Active, Hungry, Vulnerable. Three traits for great characters.

Things I Learned From… Homeland

As season one of Homeland draws towards it’s thrilling conclusion, I’ve been thinking a lot about ambiguity in drama.

So much of the appeal of Homeland has been the level of uncertainty about the motives and trustworthiness of both the central characters. Carrie is psychologically unstable, impulsive, and so driven that it compromises her career. Brody may be a traitor, but in some ways that’s the least of his problems: he’s traumatised by his experiences, confused about his place in the world, and being manipulated by most of the people around him. They’re both deeply ambiguous characters – but what is ambiguity?

Paul Ashton, from the BBC’s writersroom, says that ambiguity isn’t when we don’t know what’s going on. Neither is it when there are several contradictory answers to a question. Both these situations are confusing and alienating for the viewer. Rather, ambiguity is when there are two (or potentially, more than two) answers, both of which are equally supported by the evidence.

At the end of Inception, is Cobb in a dream world, or the real world?  Both answers are equally possible, within the evidence we’ve been given. In early episodes of Homeland, the evidence pointed equally to Brody being  a traitor, or an innocent man struggling with traumatic experiences. Is Carrie correct about him, or dangerously off her medication?  Again, both options seem equally possible.
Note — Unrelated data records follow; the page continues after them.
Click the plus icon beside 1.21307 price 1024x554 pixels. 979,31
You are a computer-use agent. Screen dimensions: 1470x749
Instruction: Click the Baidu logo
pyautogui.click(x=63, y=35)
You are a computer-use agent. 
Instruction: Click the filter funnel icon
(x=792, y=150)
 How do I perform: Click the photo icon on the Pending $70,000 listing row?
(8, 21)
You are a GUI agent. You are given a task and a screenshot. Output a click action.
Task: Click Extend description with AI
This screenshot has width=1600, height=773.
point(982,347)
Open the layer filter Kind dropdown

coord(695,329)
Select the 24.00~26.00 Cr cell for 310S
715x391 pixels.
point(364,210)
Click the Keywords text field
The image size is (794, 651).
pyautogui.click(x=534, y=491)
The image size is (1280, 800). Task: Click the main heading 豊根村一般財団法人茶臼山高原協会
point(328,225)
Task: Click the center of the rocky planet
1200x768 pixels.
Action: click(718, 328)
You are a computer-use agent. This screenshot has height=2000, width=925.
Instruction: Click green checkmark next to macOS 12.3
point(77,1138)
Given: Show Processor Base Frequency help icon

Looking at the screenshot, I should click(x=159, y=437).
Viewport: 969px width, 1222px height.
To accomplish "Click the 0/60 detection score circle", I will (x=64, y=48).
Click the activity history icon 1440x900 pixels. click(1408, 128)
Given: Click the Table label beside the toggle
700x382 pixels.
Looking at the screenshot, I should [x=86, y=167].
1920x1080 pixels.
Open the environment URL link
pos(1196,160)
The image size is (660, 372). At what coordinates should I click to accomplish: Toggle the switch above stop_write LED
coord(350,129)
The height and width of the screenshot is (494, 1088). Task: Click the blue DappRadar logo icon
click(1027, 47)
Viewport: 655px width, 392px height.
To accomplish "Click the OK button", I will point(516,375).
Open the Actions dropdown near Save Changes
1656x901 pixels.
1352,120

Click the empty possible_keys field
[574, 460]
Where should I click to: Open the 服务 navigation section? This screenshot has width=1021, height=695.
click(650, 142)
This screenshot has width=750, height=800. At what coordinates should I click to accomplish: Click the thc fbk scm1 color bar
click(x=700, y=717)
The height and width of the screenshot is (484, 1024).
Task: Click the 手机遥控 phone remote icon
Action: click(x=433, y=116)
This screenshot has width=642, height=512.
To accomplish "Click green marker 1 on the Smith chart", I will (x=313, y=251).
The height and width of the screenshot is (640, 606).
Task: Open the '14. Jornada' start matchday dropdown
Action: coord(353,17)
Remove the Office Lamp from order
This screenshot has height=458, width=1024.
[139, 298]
So how are the writers managing this level of ambiguity so effectively?  Several clever techniques:

They’ve made us question what is real. Brody’s memory and psychological state are fragile, and Carrie’s on medication – indeed, her behaviour in the first episode is reckless and self-destructive. Neither of these people can be entirely trusted, even when they believe themselves to be telling the truth.

They’ve set the story in a world where anything is possible. The world of the spy – at least in fiction – is a world of shifting boundaries. A country that was an enemy yesterday is an ally today, and a threat again tomorrow. A deadly enemy agent, once turned, can be your most valuable asset. Against this background, every character is suspect and loyalties can change at any time. That’s the value of genre to the writer – among other things, it can create an atmosphere that supports ambiguity.

The two ambiguities reinforce one another. If Carrie’s sane, Brody is a traitor. If Brody’s a genuine hero, then Carrie is deluded. Or so it appears. In fact, it’s logically possible  that Brody’s a traitor and Carrie’s deluded, but that’s not an option we’re ever presented with.  The argument is always framed as an either/or situation.  So every piece of evidence for or against one character simply increases the ambiguity about the other.

Finally, they’ve kept us off-balance with a series of small goals. Follow the money trail; find the terrorist contact; turn the diplomat funding the operation. Each of those twists and turns appears to push the plot towards one answer or the other, before restoring it to the state of ambiguity.  Crucially, none of these goals actually impact on the big question directly. Preventing the terrorist attack won’t prove whether Brody is a traitor or not. It certainly doesn’t impact on Carrie’s fitness to do her job. And it shouldn’t. Providing hard evidence one way or the other every week would feel contrived and ridiculous; instead, the writers shift the general tone of the episodes towards the positive or the negative, giving the illusion of leaning in one direction or the other without actually altering the central ambiguity.